O ato de não se autodeclarar é, mais uma vez, perpetuar a falta de acesso. É ceder às pressões que nos impedem de sermos autênticos. É fazer concessões para evitar revelar nossas deficiências, esconder aparelhos auditivos para passar despercebido ou depender da ajuda dos colegas para contornar a falta de acessibilidade. É encobrir a realidade em vez de enfrentá-la
Ao contrário de outros marcadores sociais, o orgulho de ser uma pessoa com deficiência pode ser uma conquista desafiadora mas é essencial. Esse orgulho se constrói por meio de nossas experiências e jornadas, que nos elevam além das limitações impostas pelo capacitismo.

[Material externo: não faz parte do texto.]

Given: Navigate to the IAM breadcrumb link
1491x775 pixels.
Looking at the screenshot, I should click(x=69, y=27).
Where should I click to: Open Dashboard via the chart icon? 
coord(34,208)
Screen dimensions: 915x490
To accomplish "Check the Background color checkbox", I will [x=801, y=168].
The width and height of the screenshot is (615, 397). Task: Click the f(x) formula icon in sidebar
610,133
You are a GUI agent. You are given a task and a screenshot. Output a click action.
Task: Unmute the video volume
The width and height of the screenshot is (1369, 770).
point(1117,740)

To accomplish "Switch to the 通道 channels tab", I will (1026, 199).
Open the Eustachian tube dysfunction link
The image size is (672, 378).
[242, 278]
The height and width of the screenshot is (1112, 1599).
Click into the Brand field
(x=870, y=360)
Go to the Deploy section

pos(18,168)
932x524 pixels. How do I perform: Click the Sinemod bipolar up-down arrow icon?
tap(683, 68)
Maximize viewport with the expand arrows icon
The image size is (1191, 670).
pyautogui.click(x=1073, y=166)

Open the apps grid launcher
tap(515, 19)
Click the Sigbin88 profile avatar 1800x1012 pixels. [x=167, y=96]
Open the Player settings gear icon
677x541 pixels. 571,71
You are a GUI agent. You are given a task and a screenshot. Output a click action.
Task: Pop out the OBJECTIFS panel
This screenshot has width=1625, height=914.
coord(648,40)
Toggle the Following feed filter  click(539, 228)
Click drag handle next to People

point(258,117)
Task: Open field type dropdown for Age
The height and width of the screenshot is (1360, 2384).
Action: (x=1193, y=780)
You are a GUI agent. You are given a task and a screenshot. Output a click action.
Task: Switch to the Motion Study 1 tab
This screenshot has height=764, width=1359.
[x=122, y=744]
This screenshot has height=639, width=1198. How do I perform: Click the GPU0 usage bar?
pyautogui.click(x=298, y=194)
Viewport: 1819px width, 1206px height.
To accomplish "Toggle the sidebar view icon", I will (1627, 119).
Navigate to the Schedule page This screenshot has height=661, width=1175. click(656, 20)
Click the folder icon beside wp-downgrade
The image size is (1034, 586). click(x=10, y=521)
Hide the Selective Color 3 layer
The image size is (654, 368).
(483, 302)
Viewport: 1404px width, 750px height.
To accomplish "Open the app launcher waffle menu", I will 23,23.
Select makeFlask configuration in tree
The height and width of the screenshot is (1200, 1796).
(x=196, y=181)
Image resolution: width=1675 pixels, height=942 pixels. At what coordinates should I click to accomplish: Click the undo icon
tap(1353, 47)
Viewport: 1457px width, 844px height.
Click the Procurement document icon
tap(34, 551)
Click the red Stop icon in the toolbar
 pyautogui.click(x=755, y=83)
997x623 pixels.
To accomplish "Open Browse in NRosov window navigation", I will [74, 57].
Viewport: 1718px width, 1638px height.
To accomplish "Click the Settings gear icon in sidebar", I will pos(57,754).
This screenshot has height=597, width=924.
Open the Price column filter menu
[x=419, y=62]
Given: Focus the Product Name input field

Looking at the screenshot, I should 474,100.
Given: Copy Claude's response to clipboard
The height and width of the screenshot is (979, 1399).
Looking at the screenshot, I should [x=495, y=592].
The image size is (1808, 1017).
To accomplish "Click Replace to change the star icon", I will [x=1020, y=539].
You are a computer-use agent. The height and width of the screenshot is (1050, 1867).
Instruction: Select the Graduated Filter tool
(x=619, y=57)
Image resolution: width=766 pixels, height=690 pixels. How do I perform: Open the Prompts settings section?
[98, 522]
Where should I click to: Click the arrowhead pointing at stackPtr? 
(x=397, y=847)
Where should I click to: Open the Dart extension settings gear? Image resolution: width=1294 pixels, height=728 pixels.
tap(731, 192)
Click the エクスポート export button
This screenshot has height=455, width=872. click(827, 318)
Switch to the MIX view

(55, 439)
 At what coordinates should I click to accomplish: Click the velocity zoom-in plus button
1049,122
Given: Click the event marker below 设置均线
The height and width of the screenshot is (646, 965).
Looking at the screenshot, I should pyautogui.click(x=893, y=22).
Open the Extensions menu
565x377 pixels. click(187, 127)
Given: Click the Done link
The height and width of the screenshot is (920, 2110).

As empresas genuinamente comprometidas em aumentar a diversidade entre seus colaboradores devem encorajar a autodeclaração. Elas precisam garantir que a revelação de deficiências não seja um obstáculo ao desenvolvimento profissional e à busca por cargos de liderança. Devemos criar um ambiente seguro no qual as características das deficiências não precisem ser escondidas ou minimizadas
A autodeclaração é uma libertação. É uma afirmação positiva que as pessoas com deficiência devem fazer para reforçar seu orgulho e, ao mesmo tempo, superar o capacitismo que tenta nos diminuir. É um passo crucial para alcançar nossos objetivos de vida e sermos verdadeiramente nós mesmos.
Katya Hemelrijk é CEO da Talento Incluir Consultoria, pioneira no país com soluções focadas nos pilares de DE&I Conscientização, Contratação, Carreira, Acessibilidade e Consultoria Estratégica para a inclusão de pessoas com deficiência.